-- READING TEXT start --

Part One: Create an Action Plan for Effective Meetings

As you have seen in this module, it’s critical for project managers to plan, schedule, and run effective meetings, yet it’s not uncommon for team members and contributors to resist attending. You will now create an action plan to guide your efforts on the job so that you can plan to get the best value out of meetings and make sure they serve your projects well.

Answer the following questions, using as much space as you need.

Complete the grid below.

Implementing Project Control

Project meetings play a very vital role in the implementation of project control due to the following reasons :

· Sharing updates on the project and discussing new information if there is some.

· Following up on the previous meeting’s agenda, on how are things tracking after the last meeting, any improvements or any correction of errors

· Discussing the financials, resources, tools, and deadlines can bring some new ideas to monitor, control or achieve them

Key Business Problem(s)

-- READING TEXT end --

| PROBLEMS AND TASKS |
a. Please list the reasons the text on effective project meetings gives for why those meetings matter to implementing project control.
b. Write the next part of the text on effective project meetings, picking up after its final heading, "Key Business Problem(s)."

-- DATA LINES start --

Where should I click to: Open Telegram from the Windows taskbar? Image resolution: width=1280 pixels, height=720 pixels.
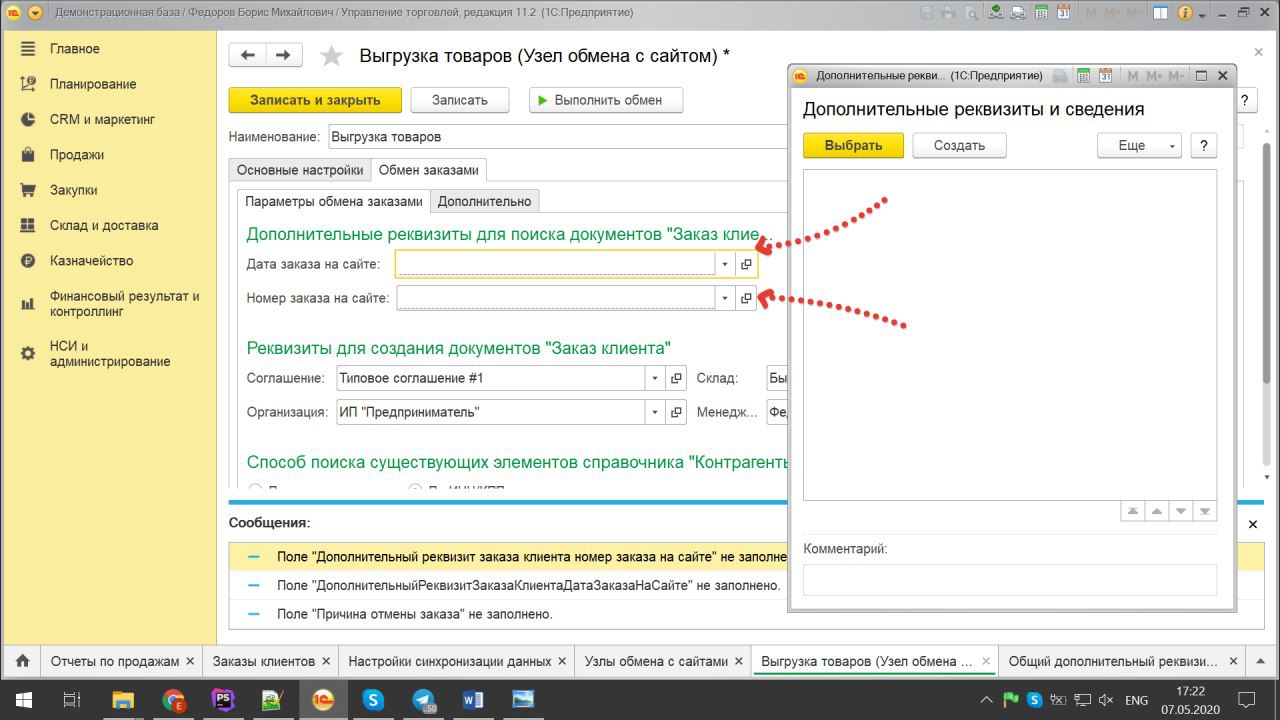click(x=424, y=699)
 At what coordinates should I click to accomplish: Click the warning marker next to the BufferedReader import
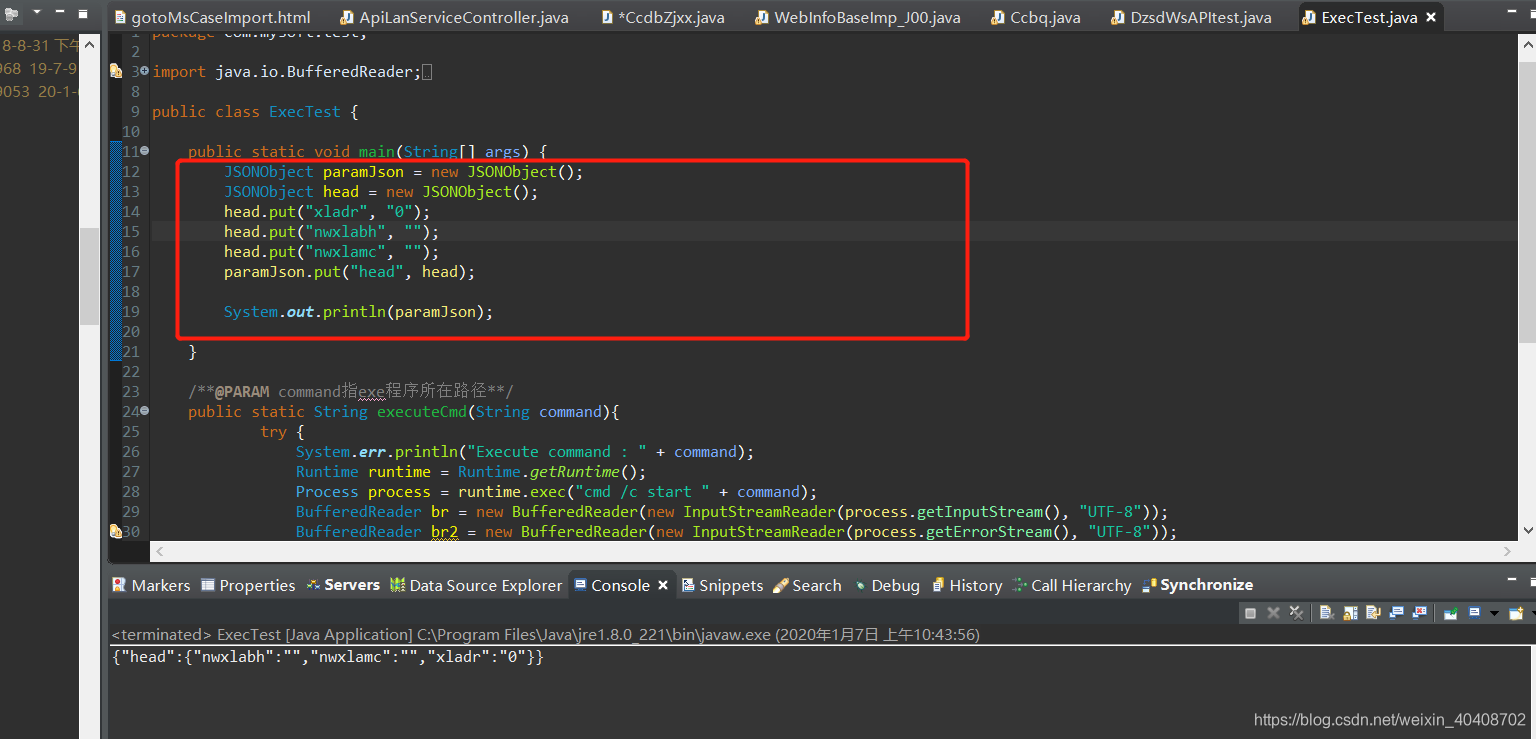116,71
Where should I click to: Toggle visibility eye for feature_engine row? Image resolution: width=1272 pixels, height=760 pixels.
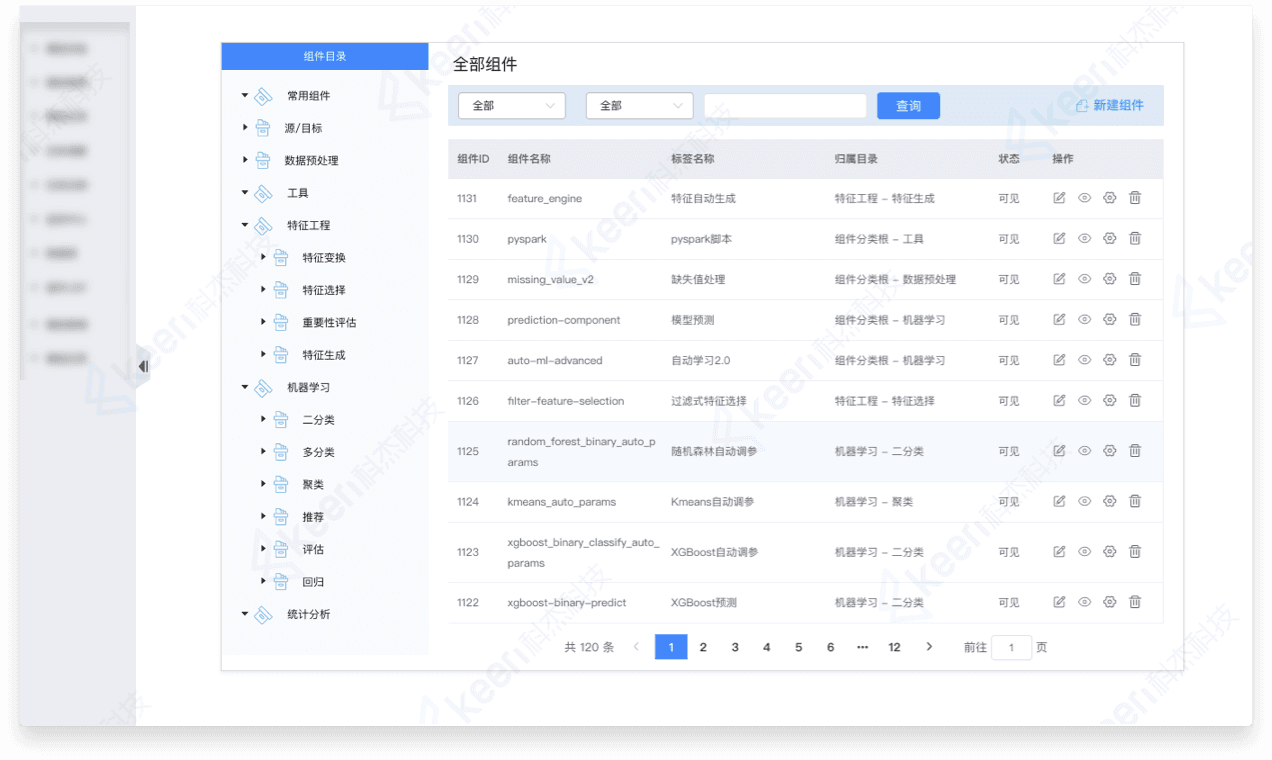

-- DATA LINES end --

| RESPONSES FOR EACH TASK |
a.
- Sharing updates on the project and discussing any new information.
- Following up on the previous meeting's agenda: how things are tracking since the last meeting, plus any improvements or corrections of errors.
- Discussing the financials, resources, tools, and deadlines, which can bring new ideas for monitoring, controlling, or achieving them.

b.
The problems that I have experienced a lot in past with my project meetings are the length of the meetings and specific agenda for the meetings. When we have our monthly or weekly meetings on our turnover or safety. We always start a meeting and the first thing we start with is this meeting is going to be short but once the discussion starts it always tends to go out the ballpark in time and also sometimes we get distracted quickly on our agendas too which also tends to make our meetings longer than expected.

Strategies

When planning for the effective meetings in coming days I will be planning on the agenda of the meeting and communicate with the team before the meeting is scheduled so that we can be more focused on the agenda for discussion rather than getting distracted and jumping to another topic for discussion and making it longer than the allocated time for the meeting.

Steps

· Planning on agendas and mentioning sub-agendas if there is any to be mentioned before the meeting so that we get on the right track on the meeting agendas.

· Having one person as a timekeeper who can signal or remind the host about the time left to complete the meeting.

· Getting a confirmation back from the team once they get the communication about the meetings schedule and its agendas.

Timeline

· Will get my team to send back a confirmation after getting an invite for a meeting.

· Allocating a certain time for meeting to last and assigning one person as a timekeeper in every meeting.

· Before every meeting laying out ground rules of the meeting and expectation or involvement from the team.

Measurement/Results

The timekeeper or tracker will inform us about how long we take for discussion.

Having a clear perspective on agenda before the meeting will help the team to do some brainstorm and have a very fruitful discussion.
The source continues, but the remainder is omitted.